Author:
AWS
Language:
English

Six Security Trends to Watch for in 2024

February 2024
Digital

As the pace of cybersecurity threats and breaches accelerates, enterprise security teams struggle to manage risks and protect their environments against the evolving tactics and techniques attackers use to target cloud deployments. The cloud now brings a broader footprint of technology and assets into scope for security teams to discover, monitor and protect. The constant and uncharted way in which workloads and cloud services are provisioned creates an expanding and dynamic attack surface that is hard to secure with tools and processes designed for legacy data centres. Security teams now have dynamic workloads with 10 to 100 times more containerized compute instances, large volumes of cloud assets with dynamic activity to track, and messy and overly permissive identity and access management (IAM) permissions to manage. Existing tools have not kept up with new tactics used by attackers in the cloud, leading to a weakened security posture. As a result, trying to develop, implement, and maintain a sound approach to cloud security has challenged many teams.
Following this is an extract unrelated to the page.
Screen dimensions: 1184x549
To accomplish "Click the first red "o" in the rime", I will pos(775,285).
This rapid expansion of the potential attack surface has led to a large number of cloud vulnerabilities, misconfigurations, and security weaknesses. As cloud resources and sources of data increase, so does the burden of processing data into useful knowledge that can be applied to identifying, prioritizing, and remediating threats. Security, operations, and application teams are bombarded and overwhelmed by the number of alerts they face, leaving organisations with long exposure windows to critical vulnerabilities. Without real-time visibility across their entire cloud environment, it is difficult for teams to prioritise the most significant risks. It is critical for organisations to harden their security posture to prevent threats earlier in the application life cycle, especially as more organizations take advantage of DevOps practices common in the cloud, such as continuous integration and continuous deployment or delivery (CI/CD).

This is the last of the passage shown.